General

As ExpoWest demonstrates every year – the innovators in the food space are often startups and small companies. When it comes to packaging, these companies tend to be “early adopters” in search of more sustainable packaging, for example compostable packaging, for their healthy and good-for-you product offerings.

These innovators have specific needs for their packaging that the traditional supply chain cannot deliver – such as small yet diverse runs, low inventories and quick turnaround time. Digital printing of flexible packaging plays perfectly to their packaging needs. Combine digital printing with compostable flexible packaging, and you have the perfect synergy of good-for-you product, sustainable package, real-time turnaround times, and near zero production waste which equates to “economical.”

 

Freedom to innovate

Flexible packaging is favored the platform favored early adopters as it is the most economical method for packaging, preserving and distributing food and other consumables. It carries a lower supply chain cost than glass and metal as its lighter weight reduces material and shipping costs.

Digital printing of flexible packaging adds to the benefits of flexible packaging as it reduces turn-around time. In addition, digital printing itself meets environmental constraints, for example through reduced waste and no energy required for drying systems or solvent recovery and abatement. In fact, digital printing can be done anywhere – unlike conventional packaging manufacturing facilities.

Thanks to digital printing of flexible packaging, small companies can easily experiment with new SKUs, as Kelly Williams, vice president product and business development of Flexible Technologies explains. “With digital printing, there is no waste, so if you want 2,500 wraps for the bar, you can get 2,500 wraps without the high cost added for waste and set-up. If you want 1,000 bags for chips, you can get that. If you want 5,000 pouches with zippers that are compostable, soon you will be able to get that as well,” he said.

“In the pressure sensitive prime label space they can turn around an order in just a few days,” said Elz Hotam, vice president of sales for TIPA. “They have mastered automation to where it doesn’t matter if it is a new SKU or a repeat order. Nor does it matter how many SKU’s per format size there are in each order. Flexible Technologies can handle hundreds or thousands of new SKUs a week with their expertise in variable data printing.”

“There is another important element that we have addressed,” Elz continued, saying, “That is regulatory, because we can produce digitally printed flexible packaging that is compostable. This adds another layer to the potential of digital printing, like the icing on the cake.”

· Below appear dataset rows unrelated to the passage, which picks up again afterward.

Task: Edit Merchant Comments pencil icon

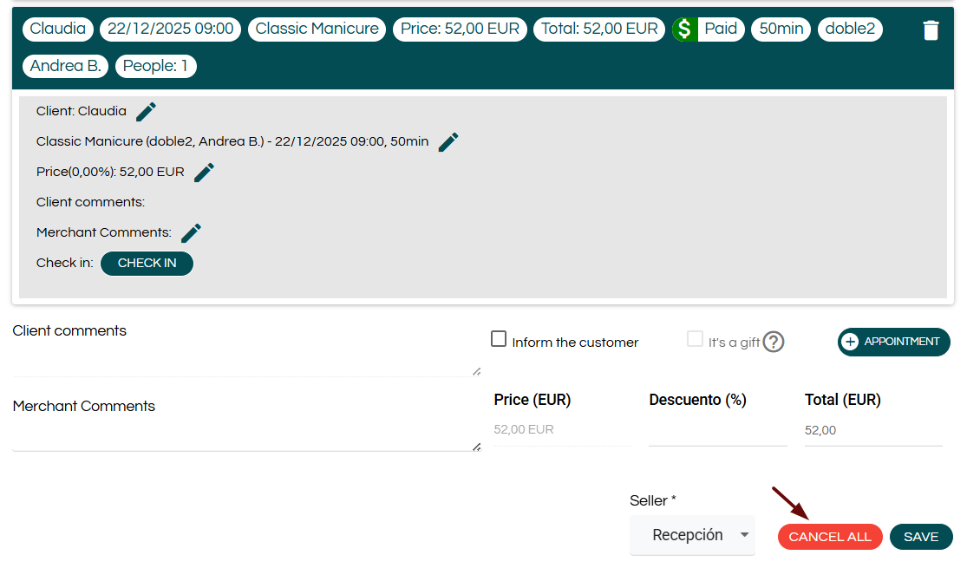Action: [x=191, y=233]
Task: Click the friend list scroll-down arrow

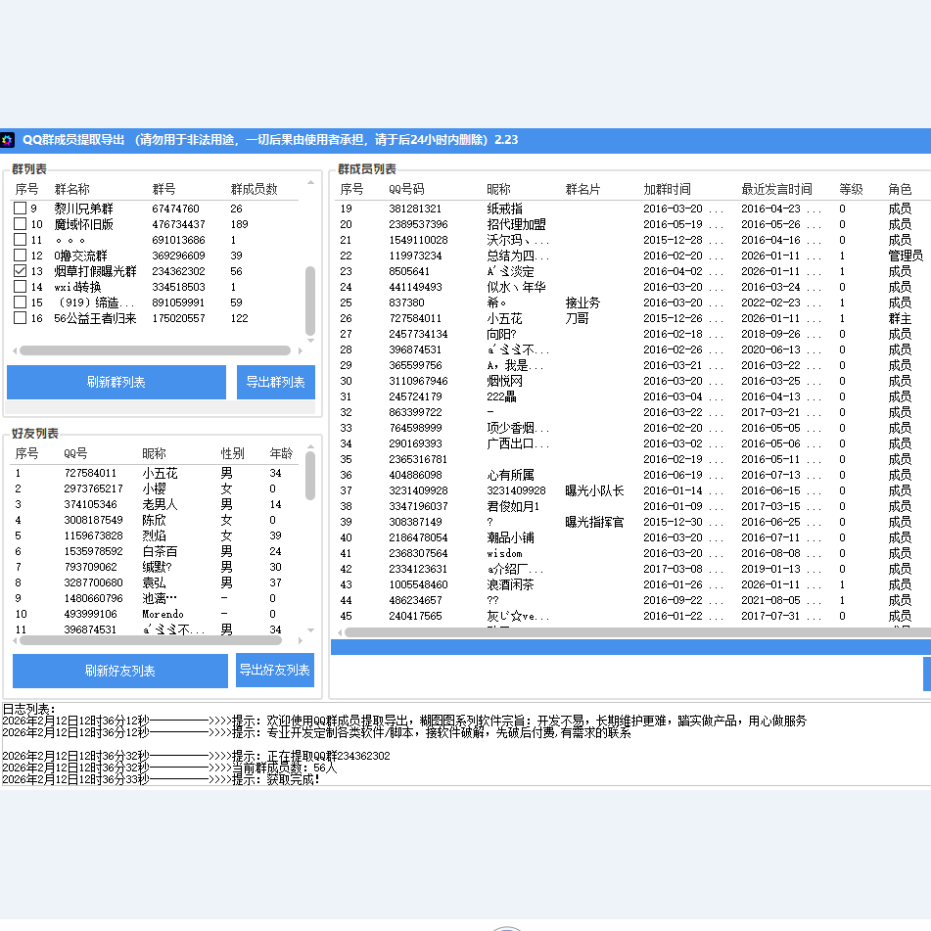Action: point(310,630)
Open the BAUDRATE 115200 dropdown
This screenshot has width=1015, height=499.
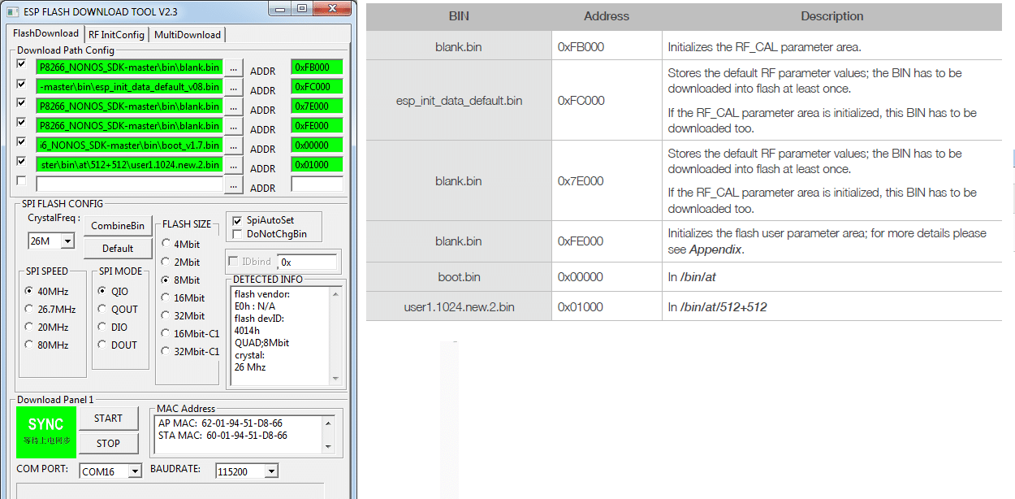[x=270, y=471]
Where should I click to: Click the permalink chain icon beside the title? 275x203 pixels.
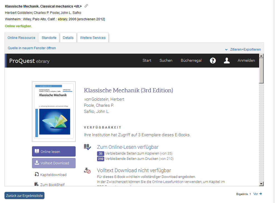[86, 6]
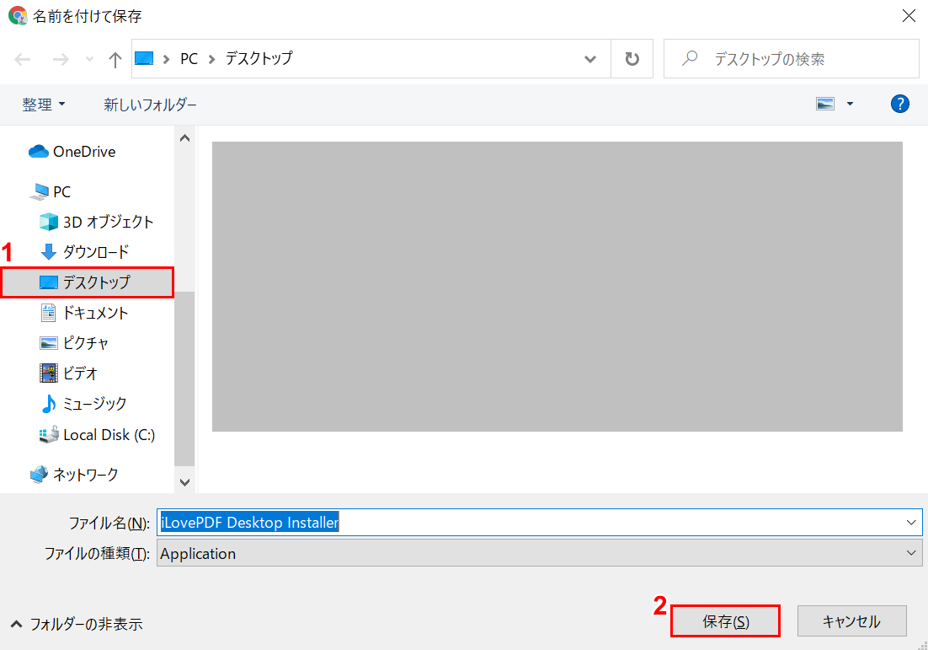Click the refresh icon beside address bar
Screen dimensions: 928x650
point(632,59)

Consumers want sustainable packaging

“What people want, what the millennials want, we believe, is the freedom to know that they can put their package in their backyard compost and know that it will break down,” Kelly said. “That feels good, just like giving a donation at the cash register. If you put a dozen of the best graphics digital can do on a table and only one of them is marketed as “backyard compostable” and let the average group of Millennials or Generation Z pick out their favorite, the majority would pick that one package. To us, we believe that’s the future.”

“We heard at the 2016 Global Pouch Forum in Miami, that now in Germany you pay for garbage collection based on how much waste you throw away. You’re seeing people taking bags out of the cereal box and leaving the box in the store because they don’t want to pay for that waste. Over time, that’s going to become the norm. Now, not only are you’re doing something environmentally sustainable and friendlier, but now you’re also lowering the bill that you’re going to have for garbage,” he concluded.

A growing market

The estimated worth of digitally printed packaging in 2013 was $6.6 billion. This is forecast to more than double to $14.4 billion by 2018 because of increasing demand for consumer products with low cost printing technology coupled with aesthetically pleasing graphics.

The United States is the single largest market for print and packaging and is by the far the most developed market for digital printing. The U.S. market is forecasted to grow to $3.38 billion by 2018. Of the world market for digital package printing, the Western European market exceeded $920 million in 2013, with Germany remaining the largest market for all print in Europe.

While about 95% percent of the digitally printed packaging market is for labels for consumer goods, folding carton and flexible packaging applications are also growing rapidly through digital printing, with the market for digital printing of flexible packaging predicted to evolve rapidly with 32 percent compound annual growth from 2015 to 2019.